— WORK TO DO —
Reproduce the records below verbatim from the line with "Task: Click the WDC hard drive icon" to the line with "coord(47,168)", including both of those lines, and leave the pictures out of your answer.

— RECORD EXCERPTS —
## start

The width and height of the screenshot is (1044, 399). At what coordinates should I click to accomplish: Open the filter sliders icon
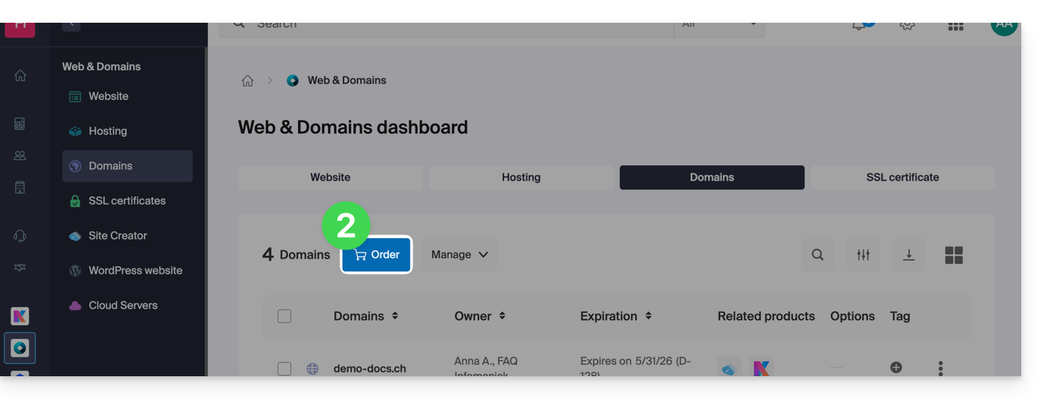tap(863, 255)
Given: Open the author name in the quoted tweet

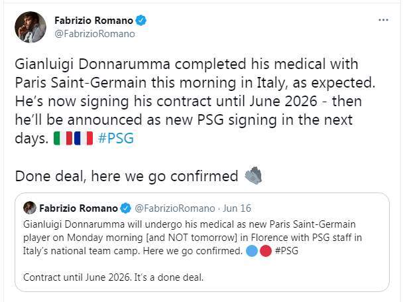Looking at the screenshot, I should [79, 208].
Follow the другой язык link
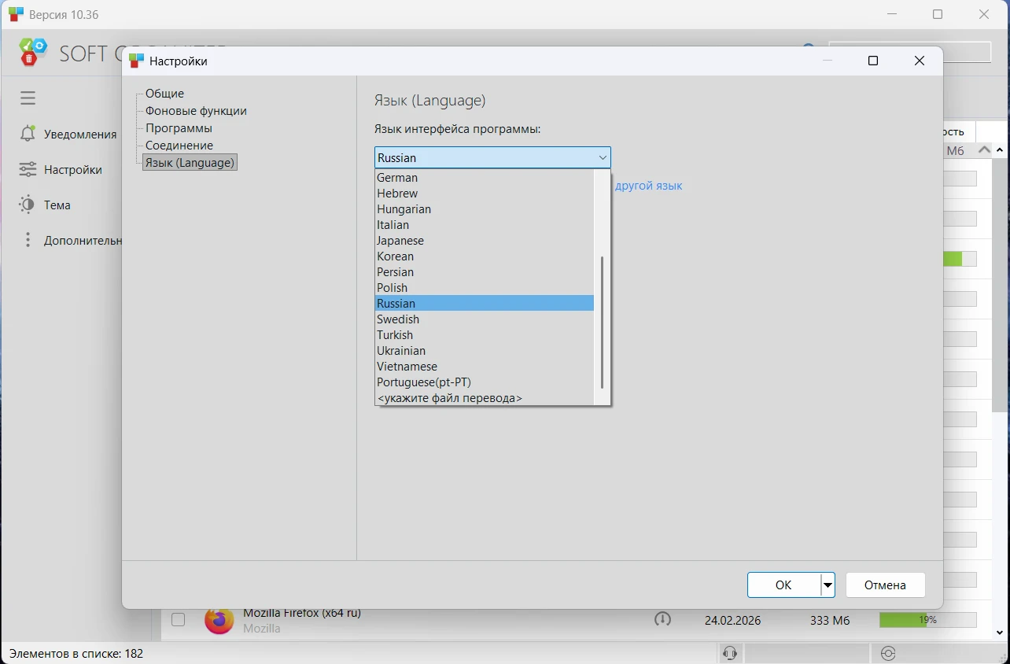Viewport: 1010px width, 664px height. coord(648,186)

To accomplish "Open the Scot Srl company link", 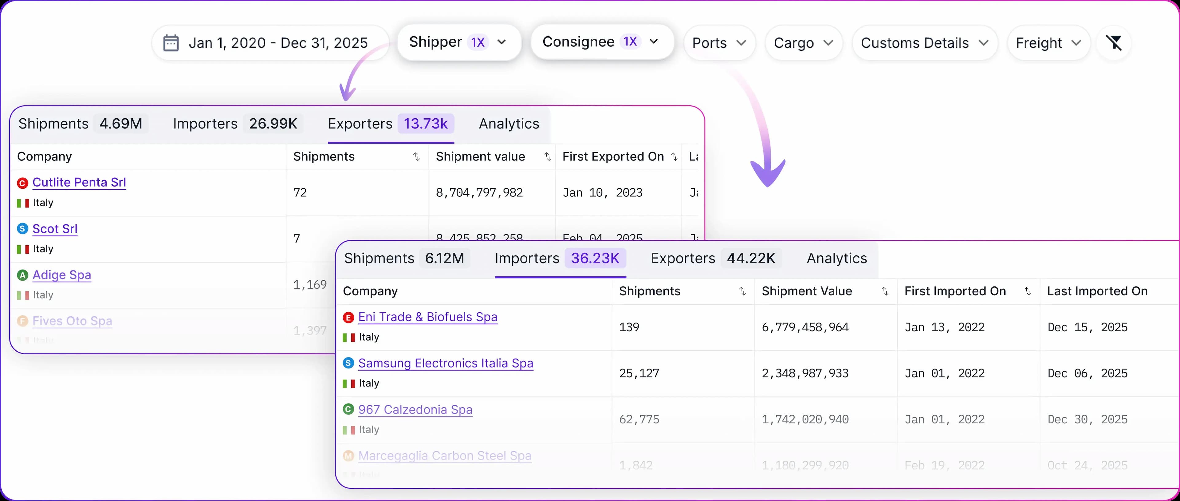I will pyautogui.click(x=55, y=229).
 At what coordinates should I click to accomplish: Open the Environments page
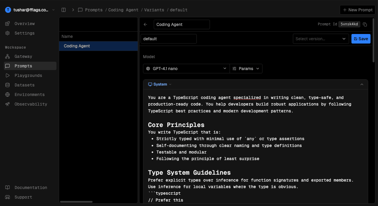[29, 95]
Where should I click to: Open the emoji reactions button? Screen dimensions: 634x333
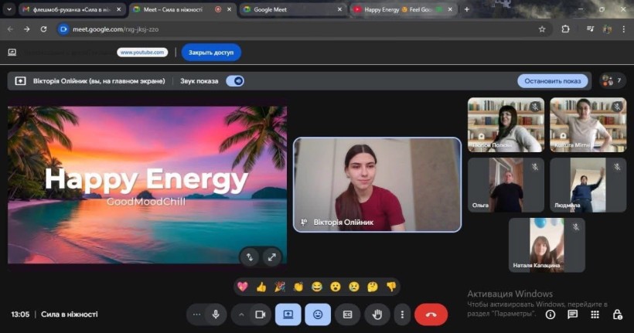pos(317,314)
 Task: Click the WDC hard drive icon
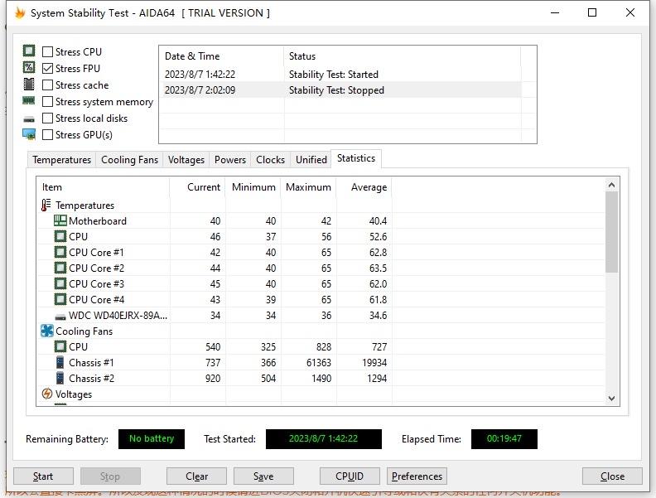click(60, 316)
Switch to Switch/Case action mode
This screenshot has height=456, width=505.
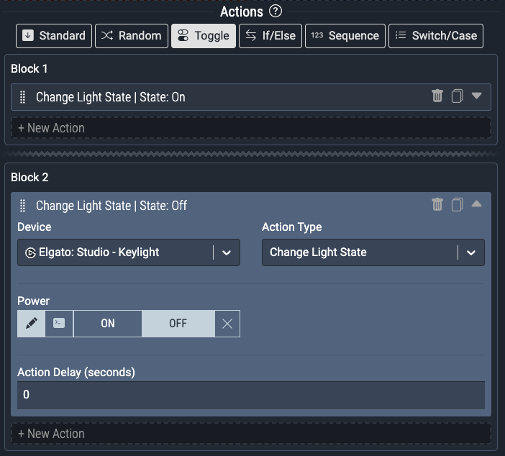pyautogui.click(x=436, y=36)
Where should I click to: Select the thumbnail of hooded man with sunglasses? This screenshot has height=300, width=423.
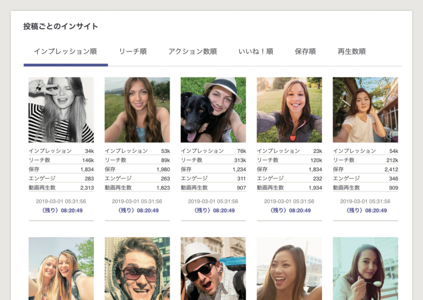pos(137,268)
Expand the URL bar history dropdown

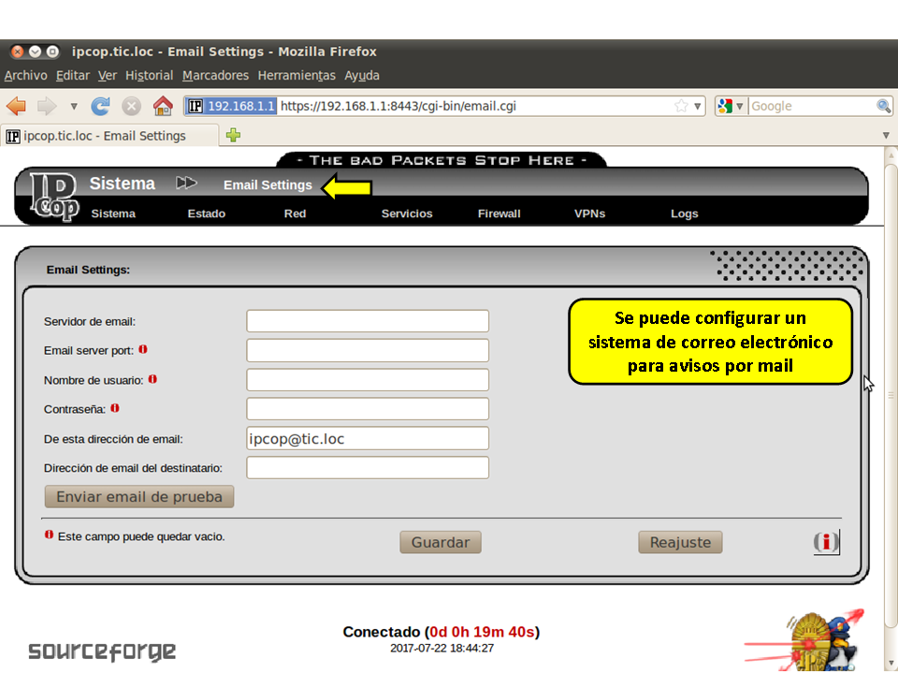tap(698, 106)
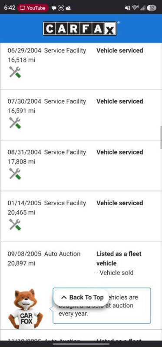Select the 06/29/2004 Vehicle serviced entry
Screen dimensions: 162x347
pos(81,66)
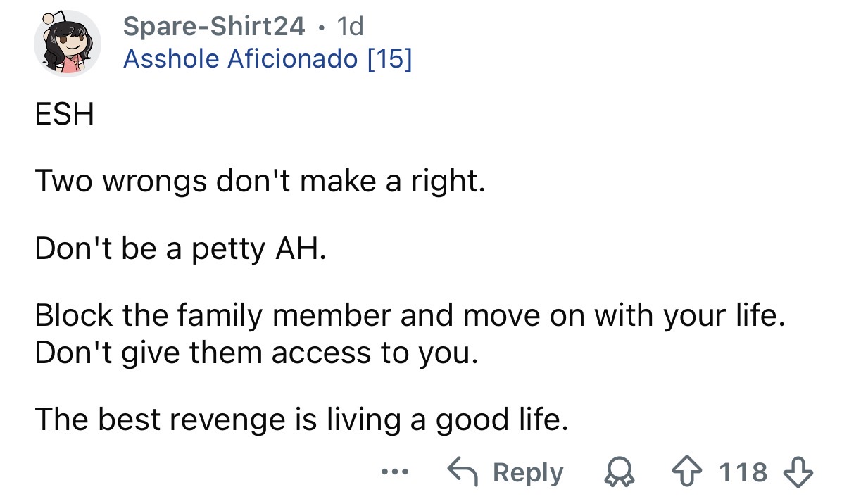This screenshot has height=499, width=849.
Task: Click the ESH verdict text
Action: pyautogui.click(x=64, y=115)
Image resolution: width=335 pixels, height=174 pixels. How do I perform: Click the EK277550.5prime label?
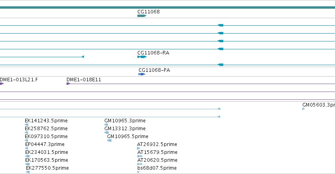coord(47,168)
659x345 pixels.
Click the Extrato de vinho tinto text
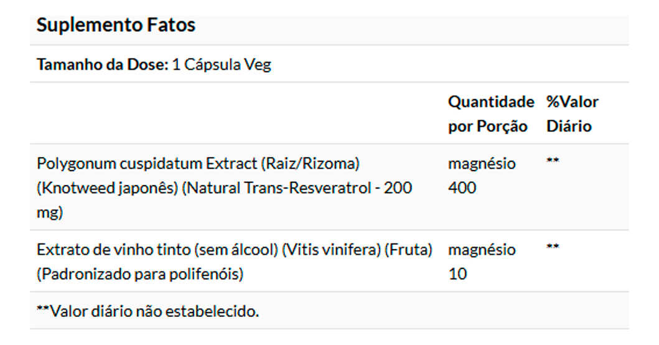tap(113, 250)
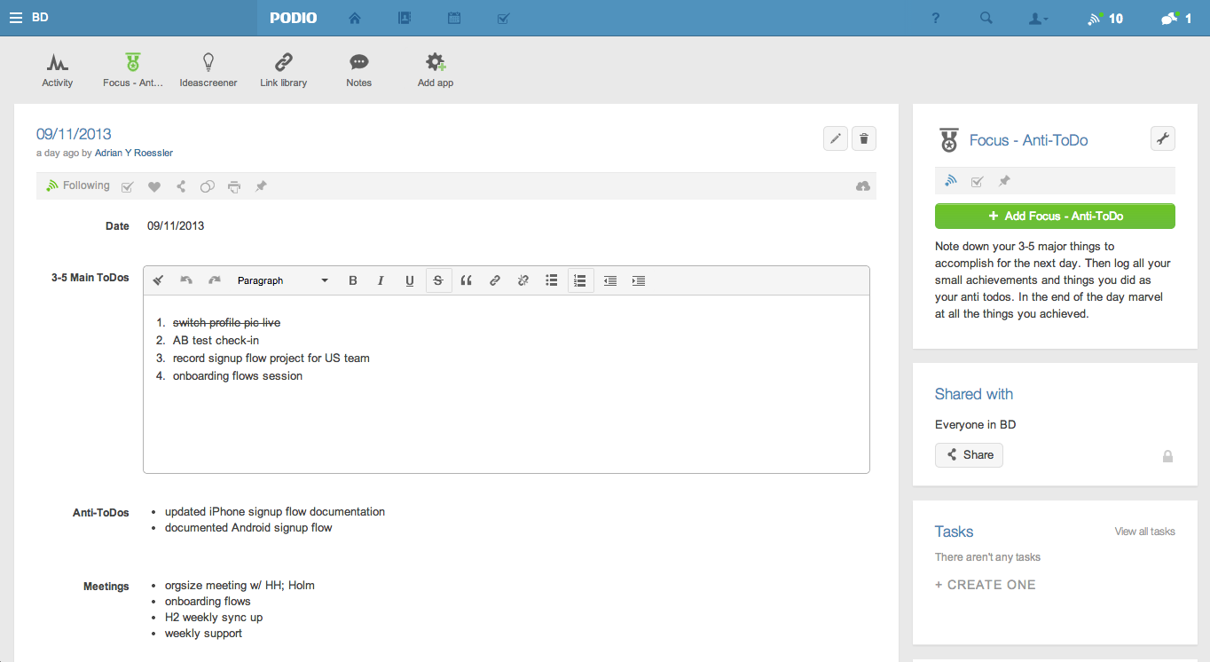Open the Link library app
The height and width of the screenshot is (662, 1210).
[283, 69]
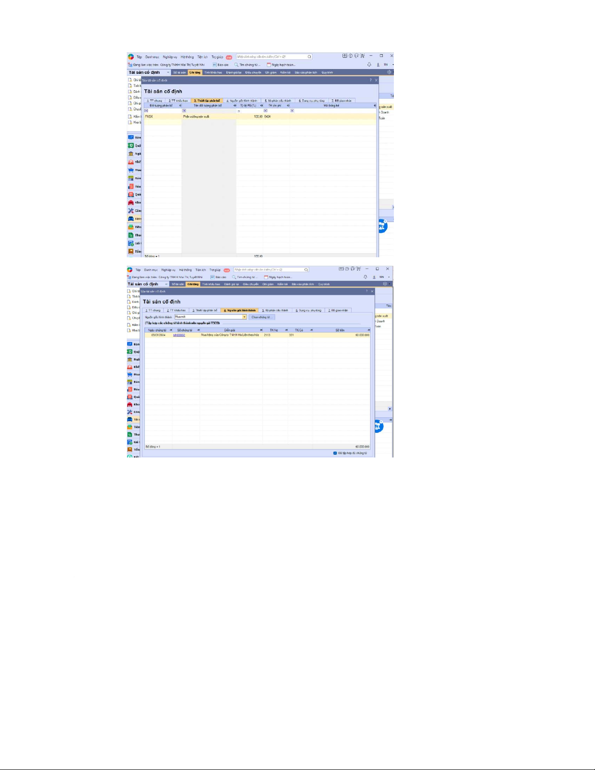Tick the 'Đã tập hợp đủ chứng từ' checkbox
This screenshot has height=770, width=595.
[x=335, y=453]
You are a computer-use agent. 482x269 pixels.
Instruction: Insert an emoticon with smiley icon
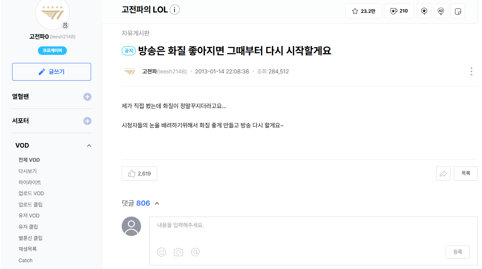pos(161,252)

## end

— SOLUTION FOR THIS PROBLEM —
 Task: Click the WDC hard drive icon
click(60, 316)
Switch to Switch/Case action mode
This screenshot has height=456, width=505.
pyautogui.click(x=436, y=36)
Where should I click to: Select the thumbnail of hooded man with sunglasses? This screenshot has height=300, width=423.
pos(137,268)
Expand the URL bar history dropdown

tap(698, 106)
Select the 06/29/2004 Vehicle serviced entry
Screen dimensions: 162x347
pos(81,66)
This screenshot has height=499, width=849.
Task: Click the ESH verdict text
Action: pyautogui.click(x=64, y=115)
Image resolution: width=335 pixels, height=174 pixels. How do I perform: Click the EK277550.5prime label?
coord(47,168)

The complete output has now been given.